─── DOCUMENT TEXT
Governor-elect Kaine on his historic inauguration

Tim Kaine is the first governor to be inaugurated on the site of the colonial Capitol in Williamsburg since Thomas Jefferson.


Lloyd Dobyns: Hi! Welcome to Colonial Williamsburg: Past & Present on  We’re on location today in Richmond, Virginia. As odd as it sounds, we’re here because of the first inauguration in Williamsburg since 1779. I’m Lloyd Dobyns, and today I am talking to Tim Kaine, Virginia’s governor-elect.

Lloyd:  The obvious question: You will be the first man since Patrick Henry and Thomas Jefferson to be inaugurated in Williamsburg. Does that give you any special feeling?

Tim Kaine: Oh, it does. When the bill was put in last year to change the inauguration to Williamsburg, you know I was very interested in that, and of course was in the midst of a tough race that I hoped I would win, but I thought about what it would be like to stand at the colonial Capitol reconstruction and be there in Williamsburg, when we haven’t been in Williamsburg since Jefferson’s inauguration, and it is a very, very powerful thing – and it’s going to be an exciting day.    

Lloyd:  Legally, it doesn’t make any difference. I mean, anybody could give you the oath, and you could be standing in a corn field, and you’re the governor.  

Tim:  (Laughs) Right, that’s true.

Lloyd:  I don’t know, I was trying to think what it would do for me, and I am afraid I would always think of myself as sort of, “Wow, Thomas Jefferson stood here, too.”
──────
_WHAT TO DO_
**a)** In the interview with Tim Kaine, what year was the last inauguration held in Williamsburg?
**b)** Continue the interview with Tim Kaine from where it stops.
─── DATA EXCERPTS
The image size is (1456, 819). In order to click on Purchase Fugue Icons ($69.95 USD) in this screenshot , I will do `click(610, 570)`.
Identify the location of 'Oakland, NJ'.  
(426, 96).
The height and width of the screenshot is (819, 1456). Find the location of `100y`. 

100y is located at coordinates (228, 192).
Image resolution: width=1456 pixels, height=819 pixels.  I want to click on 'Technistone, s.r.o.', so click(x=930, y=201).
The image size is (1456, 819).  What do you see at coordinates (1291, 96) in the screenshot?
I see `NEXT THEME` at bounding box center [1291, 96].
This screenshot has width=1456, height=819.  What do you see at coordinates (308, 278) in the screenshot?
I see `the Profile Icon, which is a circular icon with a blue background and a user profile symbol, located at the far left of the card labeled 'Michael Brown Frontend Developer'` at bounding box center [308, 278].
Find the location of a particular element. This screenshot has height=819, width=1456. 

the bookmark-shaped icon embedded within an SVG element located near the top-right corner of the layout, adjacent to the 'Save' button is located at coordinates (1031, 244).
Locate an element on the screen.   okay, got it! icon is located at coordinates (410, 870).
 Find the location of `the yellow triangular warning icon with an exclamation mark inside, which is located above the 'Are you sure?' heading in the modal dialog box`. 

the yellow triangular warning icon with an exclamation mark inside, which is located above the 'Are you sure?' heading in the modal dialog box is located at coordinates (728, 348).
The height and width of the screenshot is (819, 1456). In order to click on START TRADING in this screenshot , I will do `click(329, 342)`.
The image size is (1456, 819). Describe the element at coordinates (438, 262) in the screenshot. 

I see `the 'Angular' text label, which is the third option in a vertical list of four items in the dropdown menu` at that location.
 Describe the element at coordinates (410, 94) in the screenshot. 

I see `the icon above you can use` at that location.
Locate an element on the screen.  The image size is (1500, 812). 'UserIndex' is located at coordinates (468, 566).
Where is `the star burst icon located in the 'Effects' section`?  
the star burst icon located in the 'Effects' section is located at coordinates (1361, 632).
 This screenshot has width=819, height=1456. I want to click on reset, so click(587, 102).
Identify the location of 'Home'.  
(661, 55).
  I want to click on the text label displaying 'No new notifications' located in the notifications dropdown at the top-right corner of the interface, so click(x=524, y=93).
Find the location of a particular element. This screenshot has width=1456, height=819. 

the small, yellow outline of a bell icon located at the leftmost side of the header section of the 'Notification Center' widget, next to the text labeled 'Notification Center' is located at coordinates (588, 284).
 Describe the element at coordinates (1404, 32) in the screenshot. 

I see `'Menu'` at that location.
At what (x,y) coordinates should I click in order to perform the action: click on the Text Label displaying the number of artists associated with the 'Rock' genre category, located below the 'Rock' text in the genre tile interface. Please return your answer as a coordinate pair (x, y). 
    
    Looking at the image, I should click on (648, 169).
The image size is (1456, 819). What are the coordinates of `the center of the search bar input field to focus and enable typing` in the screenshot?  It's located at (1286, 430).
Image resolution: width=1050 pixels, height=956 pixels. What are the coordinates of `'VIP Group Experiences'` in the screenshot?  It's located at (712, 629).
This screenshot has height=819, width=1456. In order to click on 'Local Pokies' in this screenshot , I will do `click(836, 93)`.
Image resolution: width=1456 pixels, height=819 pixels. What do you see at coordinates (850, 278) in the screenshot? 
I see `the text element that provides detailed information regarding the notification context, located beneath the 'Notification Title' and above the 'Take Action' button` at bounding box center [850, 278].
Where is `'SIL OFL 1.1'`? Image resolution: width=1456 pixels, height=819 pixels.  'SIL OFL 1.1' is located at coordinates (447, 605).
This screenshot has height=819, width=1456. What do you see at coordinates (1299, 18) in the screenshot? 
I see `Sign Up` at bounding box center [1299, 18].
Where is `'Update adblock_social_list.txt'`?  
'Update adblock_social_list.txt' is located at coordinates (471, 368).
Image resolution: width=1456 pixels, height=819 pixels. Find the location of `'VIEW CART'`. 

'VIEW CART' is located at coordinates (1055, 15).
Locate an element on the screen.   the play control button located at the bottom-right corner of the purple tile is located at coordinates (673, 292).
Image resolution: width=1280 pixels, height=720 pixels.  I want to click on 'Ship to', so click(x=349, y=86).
──────
_TASK RESULTS_
**a)** 1779

**b)**
Tim:  Well, I’ll think that, I told my mom when the election was over, I said, “Well, you know the inauguration is going to be in Williamsburg, and that will mean Patrick Henry, Thomas Jefferson, and Tim Kaine are the three governors inaugurated there, and who knows when the next one will be? It might be a while.” She thought it was pretty cool.   

It’s also kind of nice, because I was the mayor of Richmond, and the reason Richmond is the capital is that Jefferson moved the capital to Richmond, and so, the inaugurations have been here because of a decision that Jefferson made with the legislature. And, to sort of go back to the place from whence Jefferson made that decision, that’s neat. It’s also a great historical moment just because of the coming 400th Jamestown commemoration, and during this term, we’ll talk a lot about what it means to be a Virginian, what are the Virginia values that have been worthy not just of celebration in the past but carrying forward into the future. And, so it’s a wonderful opportunity to go to Williamsburg as we begin to talk about this 400 years of Virginia and what it means.

Lloyd:  When you think about Jamestown 400 years ago, what part of it do you remember, or think about, or feel close to, or…?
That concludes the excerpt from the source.